WHAT YOU ARE ASKED TO DO –
Once you have read the data below, write it all out exactly.

(Items listed in a dataset)
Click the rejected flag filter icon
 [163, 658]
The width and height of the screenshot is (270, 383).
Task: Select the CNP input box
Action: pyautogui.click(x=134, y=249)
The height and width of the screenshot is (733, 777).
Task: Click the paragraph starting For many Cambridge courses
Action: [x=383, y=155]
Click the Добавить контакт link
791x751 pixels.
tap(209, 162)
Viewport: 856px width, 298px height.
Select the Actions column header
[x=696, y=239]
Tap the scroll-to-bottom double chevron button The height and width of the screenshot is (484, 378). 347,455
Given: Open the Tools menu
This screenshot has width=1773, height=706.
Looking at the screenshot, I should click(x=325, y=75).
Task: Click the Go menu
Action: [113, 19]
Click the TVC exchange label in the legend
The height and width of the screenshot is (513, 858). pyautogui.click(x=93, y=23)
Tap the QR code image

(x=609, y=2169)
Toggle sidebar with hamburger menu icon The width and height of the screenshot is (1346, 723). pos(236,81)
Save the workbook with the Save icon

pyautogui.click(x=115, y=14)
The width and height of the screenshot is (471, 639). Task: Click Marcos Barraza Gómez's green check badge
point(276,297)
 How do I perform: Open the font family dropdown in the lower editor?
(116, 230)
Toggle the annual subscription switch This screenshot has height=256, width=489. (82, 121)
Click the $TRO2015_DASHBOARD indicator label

EXPECTED ANSWER –
Click the rejected flag filter icon
 [163, 658]
The width and height of the screenshot is (270, 383).
Task: Select the CNP input box
Action: pyautogui.click(x=134, y=249)
The height and width of the screenshot is (733, 777).
Task: Click the paragraph starting For many Cambridge courses
Action: [x=383, y=155]
Click the Добавить контакт link
791x751 pixels.
tap(209, 162)
Viewport: 856px width, 298px height.
Select the Actions column header
[x=696, y=239]
Tap the scroll-to-bottom double chevron button The height and width of the screenshot is (484, 378). 347,455
Given: Open the Tools menu
This screenshot has width=1773, height=706.
Looking at the screenshot, I should click(x=325, y=75).
Task: Click the Go menu
Action: [113, 19]
Click the TVC exchange label in the legend
The height and width of the screenshot is (513, 858). pyautogui.click(x=93, y=23)
Tap the QR code image

(x=609, y=2169)
Toggle sidebar with hamburger menu icon The width and height of the screenshot is (1346, 723). pos(236,81)
Save the workbook with the Save icon

pyautogui.click(x=115, y=14)
The width and height of the screenshot is (471, 639). Task: Click Marcos Barraza Gómez's green check badge
point(276,297)
 How do I perform: Open the font family dropdown in the lower editor?
(116, 230)
Toggle the annual subscription switch This screenshot has height=256, width=489. (82, 121)
Click the $TRO2015_DASHBOARD indicator label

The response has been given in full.